Thirty million children are at risk of disease and death because of the secondary impacts of the COVID-19 pandemic, a new report warns.
Aftershocks, a new report released today by child-focused aid charity, World Vision, reveals millions of children are under threat from other diseases and increased food insecurity. Weak health systems quickly becoming overwhelmed and more people being pushed into extreme poverty means lives are at risk, the charity says. The charity has announced that it plans to reach 22.5 million people across 17 priority countries, with its Covid-19 response.

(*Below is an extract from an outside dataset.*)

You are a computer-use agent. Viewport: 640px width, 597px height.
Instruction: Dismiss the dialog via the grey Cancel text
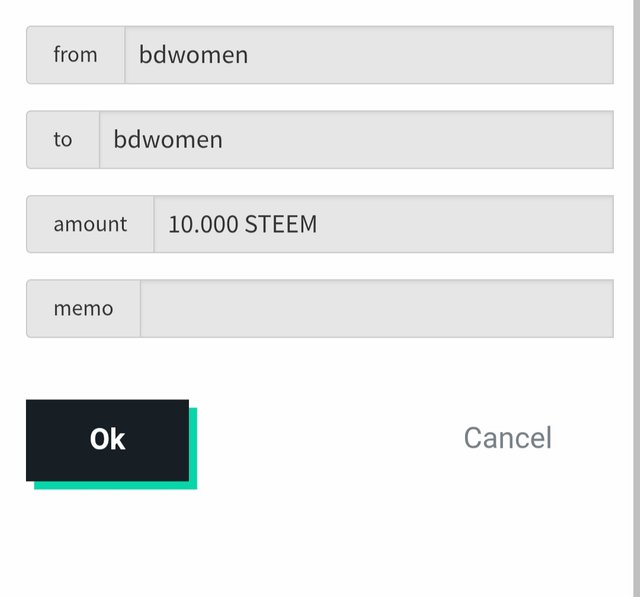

The report analyses the devastating secondary impacts on children of the 2014-2016 Ebola outbreak, and models what would happen if they were replicated in the current crisis. It focuses on these consequences in the 24 most fragile countries covered by the UN’s COVID-19 humanitarian appeal.

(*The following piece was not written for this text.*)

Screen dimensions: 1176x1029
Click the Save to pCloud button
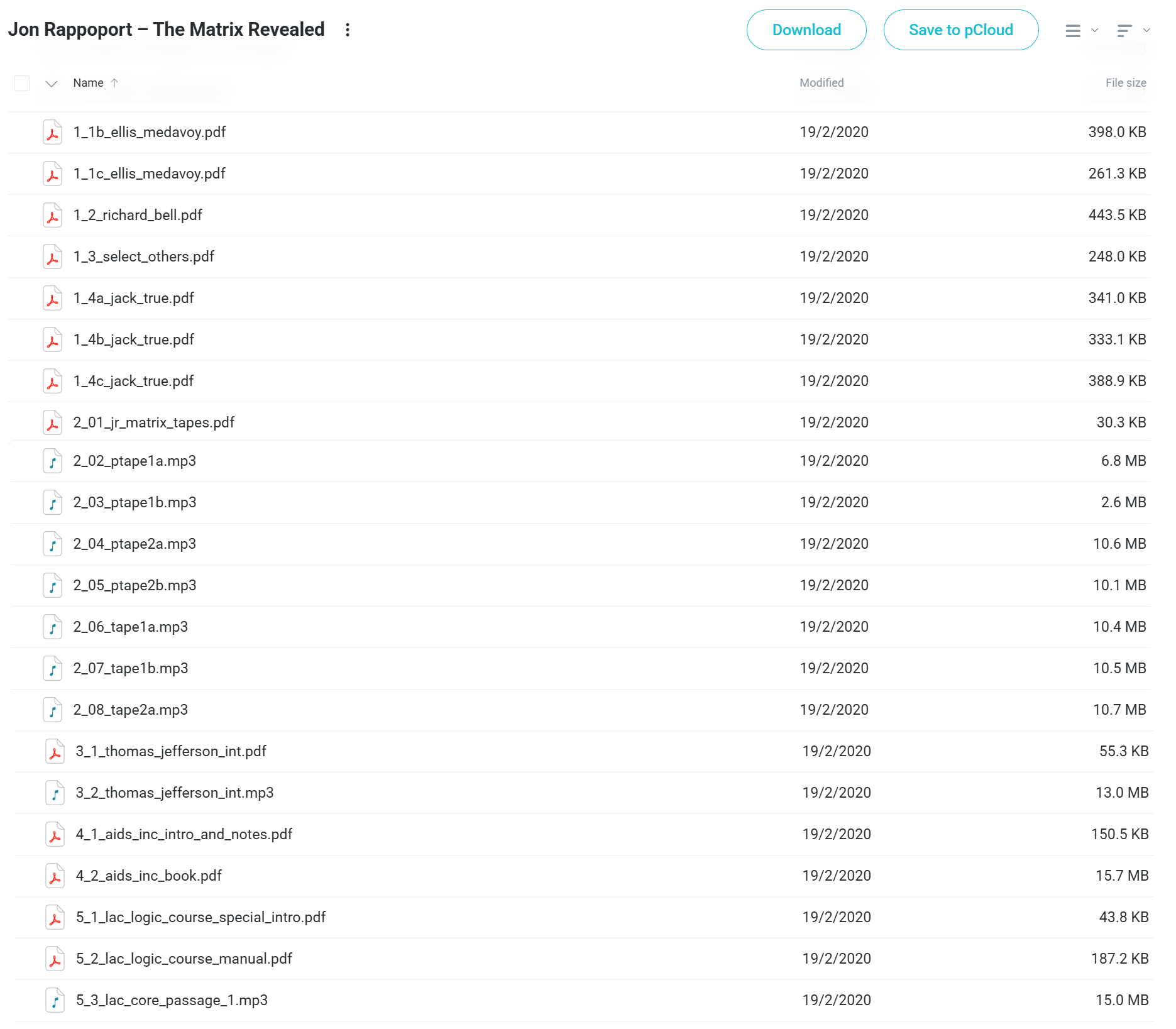click(960, 30)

Secondary impacts will threaten many more children’s lives than COVID-19 itself. Current child deaths are low because severe novel coronavirus infections are rare among children.
As many as 30 million children’s lives are in danger from secondary health impacts:
- 26 million+ children at greater risk of being exposed to other deadly diseases for lack of immunisation
- 5 million+ children could suffer from increasing malnutrition, an increase of almost 40% from current levels
- 100,000+ children could die from malaria, a 50% increase from current levels
Niall McLoughlin, CEO of World Vision Ireland, said, “30 million children’s lives at risk is a shocking statistic and it really brings home the reality that children are so vulnerable in a crisis. Experience tells us that when epidemics overwhelm health systems, the impact on children is deadly. They are so dependent on their parents and susceptible to plunging into extreme poverty, should anything happen to them. As well as already being vulnerable to diseases and malnutrition, the secondary impacts of a crisis like Covid-19 on children in fragile contexts is devastating -
Oftentimes, they must engage in child labour to survive; see their families sink into poverty; or suffer isolation and psychological harm.”

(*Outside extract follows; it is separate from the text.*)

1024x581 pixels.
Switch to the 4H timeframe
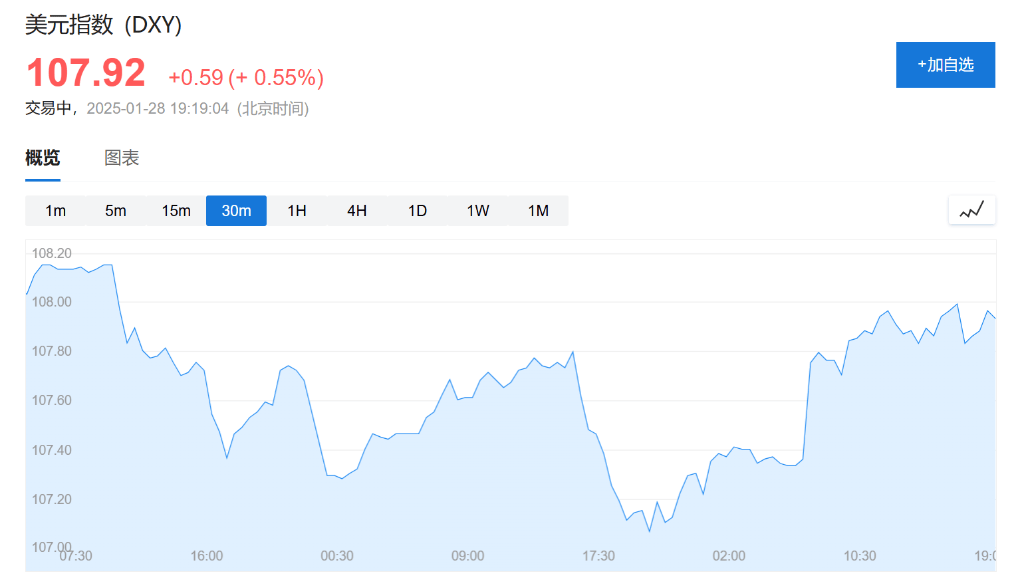click(x=356, y=210)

World Vision, which launched a major emergency response to the Ebola outbreak in 2015, analysed various impacts including reduced access to healthcare, decreased immunisations and a rise in malnutrition. The report demonstrates that the combination of pre-existing weak health systems, populations with high need, and this current pandemic may lead to catastrophic mortality for children.
The report comes as World Vision launches its €70 million response plan to combat the effects of the virus. With the majority of its more than 37,000 staff being locally based, the organisation has been responding since January to the initial outbreak in Asia, and plans to reach 22.5 million people across 17 priority countries.